START Data for the task
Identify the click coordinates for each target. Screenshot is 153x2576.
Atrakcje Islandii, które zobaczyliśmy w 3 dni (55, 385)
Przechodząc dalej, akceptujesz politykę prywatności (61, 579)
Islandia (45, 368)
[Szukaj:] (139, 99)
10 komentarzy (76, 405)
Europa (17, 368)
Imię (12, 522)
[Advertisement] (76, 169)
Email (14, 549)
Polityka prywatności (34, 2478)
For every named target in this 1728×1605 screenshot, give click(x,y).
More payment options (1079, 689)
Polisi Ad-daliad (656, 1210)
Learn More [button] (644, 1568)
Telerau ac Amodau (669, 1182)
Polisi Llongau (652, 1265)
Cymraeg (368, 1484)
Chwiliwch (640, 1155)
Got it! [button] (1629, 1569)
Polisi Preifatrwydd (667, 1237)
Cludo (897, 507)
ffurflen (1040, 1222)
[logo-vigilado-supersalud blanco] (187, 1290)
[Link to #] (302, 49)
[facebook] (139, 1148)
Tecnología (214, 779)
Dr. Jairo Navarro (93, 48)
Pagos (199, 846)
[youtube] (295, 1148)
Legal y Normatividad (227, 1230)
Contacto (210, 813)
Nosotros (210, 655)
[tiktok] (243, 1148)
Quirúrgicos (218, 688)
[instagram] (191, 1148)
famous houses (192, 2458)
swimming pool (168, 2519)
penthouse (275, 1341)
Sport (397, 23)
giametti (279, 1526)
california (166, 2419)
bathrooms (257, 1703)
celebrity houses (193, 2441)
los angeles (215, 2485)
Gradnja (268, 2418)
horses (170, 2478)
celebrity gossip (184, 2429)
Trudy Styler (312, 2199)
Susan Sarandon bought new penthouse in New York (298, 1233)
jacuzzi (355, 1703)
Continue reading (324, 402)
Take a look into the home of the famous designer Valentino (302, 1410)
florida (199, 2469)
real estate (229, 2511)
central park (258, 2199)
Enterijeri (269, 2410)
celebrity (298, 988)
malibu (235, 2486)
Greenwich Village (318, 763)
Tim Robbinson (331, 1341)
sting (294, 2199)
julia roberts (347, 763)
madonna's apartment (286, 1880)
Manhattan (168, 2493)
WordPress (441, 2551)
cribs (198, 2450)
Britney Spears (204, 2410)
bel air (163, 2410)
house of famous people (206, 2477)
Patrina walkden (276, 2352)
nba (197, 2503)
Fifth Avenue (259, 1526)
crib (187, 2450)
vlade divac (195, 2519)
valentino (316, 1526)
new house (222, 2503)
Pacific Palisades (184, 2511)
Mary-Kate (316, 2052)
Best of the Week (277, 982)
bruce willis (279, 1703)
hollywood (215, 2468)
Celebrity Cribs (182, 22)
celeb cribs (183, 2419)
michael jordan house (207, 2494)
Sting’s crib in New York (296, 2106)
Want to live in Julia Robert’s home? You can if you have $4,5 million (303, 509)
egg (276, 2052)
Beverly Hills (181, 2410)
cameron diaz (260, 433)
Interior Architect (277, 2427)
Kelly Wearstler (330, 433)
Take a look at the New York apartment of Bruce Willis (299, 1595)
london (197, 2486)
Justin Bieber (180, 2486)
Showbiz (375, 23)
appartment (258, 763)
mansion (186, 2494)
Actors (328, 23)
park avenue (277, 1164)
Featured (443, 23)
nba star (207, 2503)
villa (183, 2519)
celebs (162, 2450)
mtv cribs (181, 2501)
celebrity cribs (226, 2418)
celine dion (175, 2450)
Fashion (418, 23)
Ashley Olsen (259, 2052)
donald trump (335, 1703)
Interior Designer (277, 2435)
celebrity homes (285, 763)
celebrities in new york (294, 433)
END Data for the task
■ **What you will do**: Beginning with the first line of the entries, repeat each line exactly until you have reproduced the one containing "Celebrity Cribs (182, 22)", and add nothing further.

■ **Task answer**:
Identify the click coordinates for each target. Screenshot is 153x2576.
Atrakcje Islandii, które zobaczyliśmy w 3 dni (55, 385)
Przechodząc dalej, akceptujesz politykę prywatności (61, 579)
Islandia (45, 368)
[Szukaj:] (139, 99)
10 komentarzy (76, 405)
Europa (17, 368)
Imię (12, 522)
[Advertisement] (76, 169)
Email (14, 549)
Polityka prywatności (34, 2478)
For every named target in this 1728×1605 screenshot, give click(x,y).
More payment options (1079, 689)
Polisi Ad-daliad (656, 1210)
Learn More [button] (644, 1568)
Telerau ac Amodau (669, 1182)
Polisi Llongau (652, 1265)
Cymraeg (368, 1484)
Chwiliwch (640, 1155)
Got it! [button] (1629, 1569)
Polisi Preifatrwydd (667, 1237)
Cludo (897, 507)
ffurflen (1040, 1222)
[logo-vigilado-supersalud blanco] (187, 1290)
[Link to #] (302, 49)
[facebook] (139, 1148)
Tecnología (214, 779)
Dr. Jairo Navarro (93, 48)
Pagos (199, 846)
[youtube] (295, 1148)
Legal y Normatividad (227, 1230)
Contacto (210, 813)
Nosotros (210, 655)
[tiktok] (243, 1148)
Quirúrgicos (218, 688)
[instagram] (191, 1148)
famous houses (192, 2458)
swimming pool (168, 2519)
penthouse (275, 1341)
Sport (397, 23)
giametti (279, 1526)
california (166, 2419)
bathrooms (257, 1703)
celebrity houses (193, 2441)
los angeles (215, 2485)
Gradnja (268, 2418)
horses (170, 2478)
celebrity gossip (184, 2429)
Trudy Styler (312, 2199)
Susan Sarandon bought new penthouse in New York (298, 1233)
jacuzzi (355, 1703)
Continue reading (324, 402)
Take a look into the home of the famous designer Valentino (302, 1410)
florida (199, 2469)
real estate (229, 2511)
central park (258, 2199)
Enterijeri (269, 2410)
celebrity (298, 988)
malibu (235, 2486)
Greenwich Village (318, 763)
Tim Robbinson (331, 1341)
sting (294, 2199)
julia roberts (347, 763)
madonna's apartment (286, 1880)
Manhattan (168, 2493)
WordPress (441, 2551)
cribs (198, 2450)
Britney Spears (204, 2410)
bel air (163, 2410)
house of famous people (206, 2477)
Patrina walkden (276, 2352)
nba (197, 2503)
Fifth Avenue (259, 1526)
crib (187, 2450)
vlade divac (195, 2519)
valentino (316, 1526)
new house (222, 2503)
Pacific Palisades (184, 2511)
Mary-Kate (316, 2052)
Best of the Week (277, 982)
bruce willis (279, 1703)
hollywood (215, 2468)
Celebrity Cribs (182, 22)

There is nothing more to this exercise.